Automation - Shell Commands

In addition to giving more power to support rackers, we want to reduce the load on support rackers. This step will add one-off commands that can be done purely through APIs. They will also be recorded and audited live of course.

Automation - Scripts

Shell commands are limited to what's on the machine shell and form a more automated version of the tty shell. But scripts can run standalone logic within the agent using the APIs provided in the sandbox.

Scheduled Commands

In order to take over for the old monitoring system, we need the ability to run commands or scripts on a schedule so that the agent can automatically do things without first being told to do it every time by the AEP.

[creationix]

Note that this system is very useful for tasks other than support. The filesystem / tty combo, for example is more than enough for a developer to work on a remote machine via a web browser. I built something much like this at Cloud9 IDE.

It's the integrated auditing of everything and rackspace authentication that makes this a very useful rackspace tool, but we could easily open source bits of this to gain community support if desired.

[creationix]

Design TODOs:

Define sandbox API for scripts running in agent.

We need to decide what APIs the sandbox will provide to scripts and probably have several sets of permissions so that some scripts can be considered safer than others.

Choose Scripting Language.

We want something that people know, is very fast, and doesn't incur too much memory overhead.

LuaJIT (Lua)

Pros:

• LuaJIT is a great engine on the performance side.
• Well written Lua code can be faster than optimized C for some workloads.
• LuaJIT's memory overhead isn't too bad for a scripting language.
• We already have Luvit which contains much of what this project would need.
• We are the Luvit development team and can make changes if needed easily.
• FFI is built in for when you need to access system APIs

Cons:

• The language itself, while a pretty good language, is not well known or popular.

V8 (JavaScript)

Pros:

• V8 is also very fast.
• JavaScript is super popular and was a large reason node.js took off and Luvit did not.
• We can probably use node.js.
• Has ES6 features like generators.

Cons:

• V8 is a memory hog compared to LuaJIT.
• Binary addons in node are a royal pain, there is no FFI built into node.
• We have very little control over the direction of node.js and npm.

DukTape (JavaScript)

Pros:

• Super low memory overhead.
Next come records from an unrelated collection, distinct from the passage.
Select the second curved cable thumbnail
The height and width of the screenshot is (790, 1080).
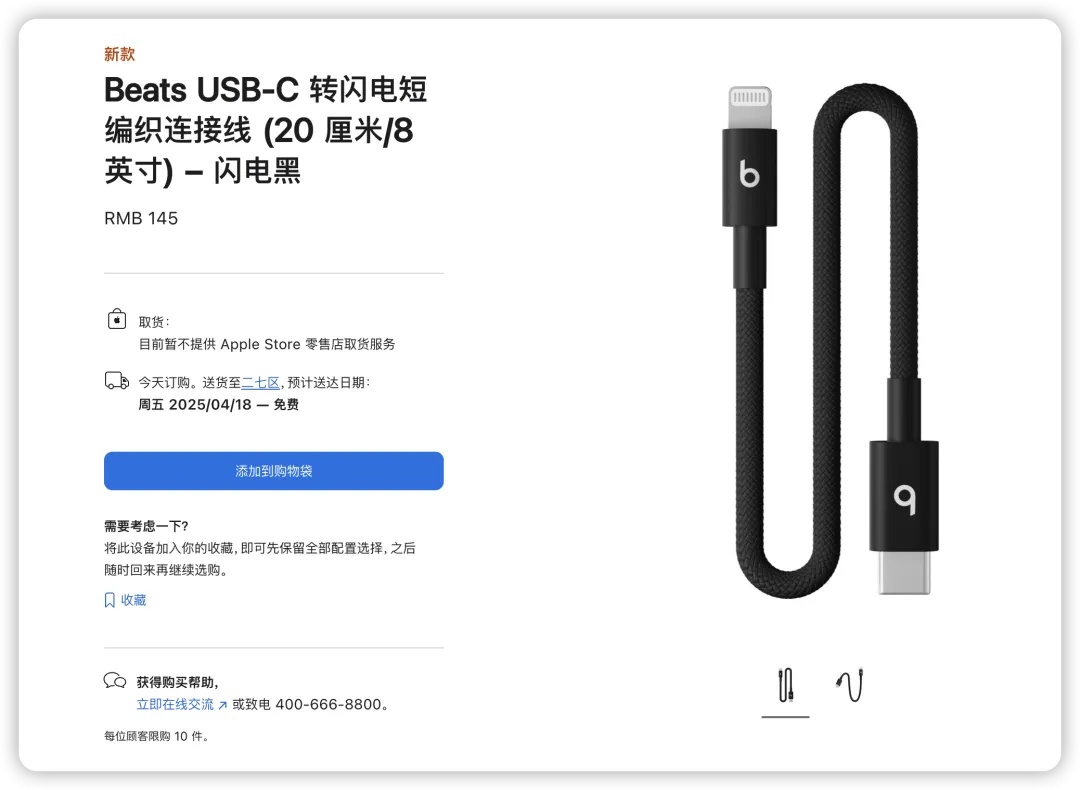[850, 685]
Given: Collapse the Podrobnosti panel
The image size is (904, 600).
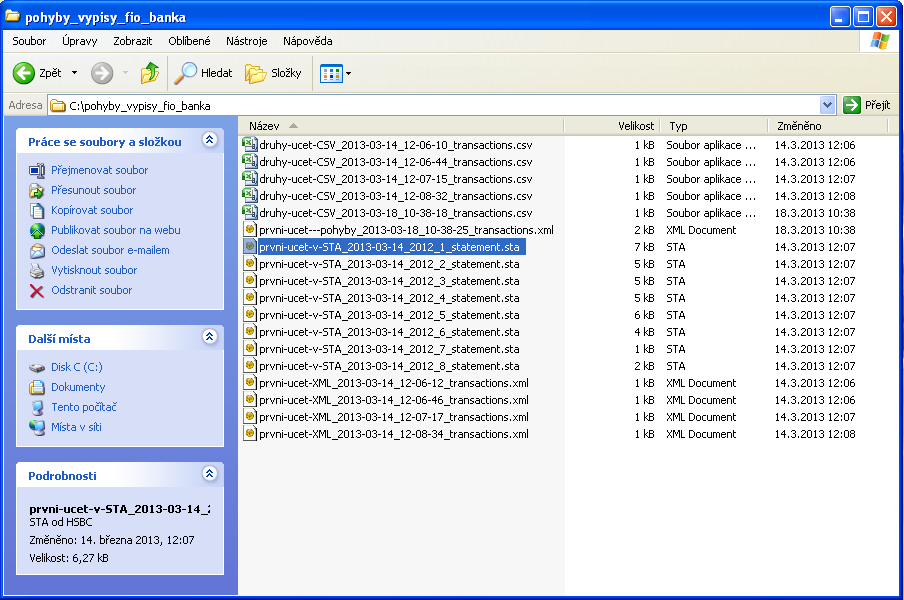Looking at the screenshot, I should pos(209,475).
Much better than even luajit.
• We already have libuv bindings in https://github.com/creationix/dukluv
• Uses super popular JavaScript language
• Has native lua style coroutines in addition to ES5 features.
• We can easily shape the future of dukluv since there are few users.

Cons:

• Is not JIT class performance, it's a simple interpreter.
• Dukluv is not as mature as node.js
• Does not have generators yet.

PyPy (Python)

Pros:

• Claims to be fast, I don't know how fast compared to the others.
• Python is fairly popular within rackspace thanks to openstack and general popularity among Linux system admins.
• The main maintainer of libuv is also the creator of pyuv so libuv support should be first-class with python.

Cons:

• Don't know if it's actually fast compared to others
• No idea on memory overhead in comparison.
• Language is somewhat fragmented since 3.0 broke a lot of compatibility.

Jack

Personally I'd love to design a new language from scratch purpose made for this system.

Pros:

• Make @creationix very happy.
• Language can be custom fit to needs.
• Memory overhead will be tiny.

Cons:

• Making it JIT fast is a serious investment in engineering work!
• Nobody knows the language since it doesn't exist! (not that that stopped us from creating esper)

[creationix]

another TODO is to design the API interface for AEP and script repository.

[creationix]

Steps to get started with initial prototype in luvit.

• Implement external interface to AEP using REST and websocket
• Add API to generate agent tokens.
• TLS Server for AEP with custom server cert
• Implement agent client that connects and verified cert (connection is websocket), authenticates with agent token.
• ...
• Implement sample client webapp that connects to AEP's API.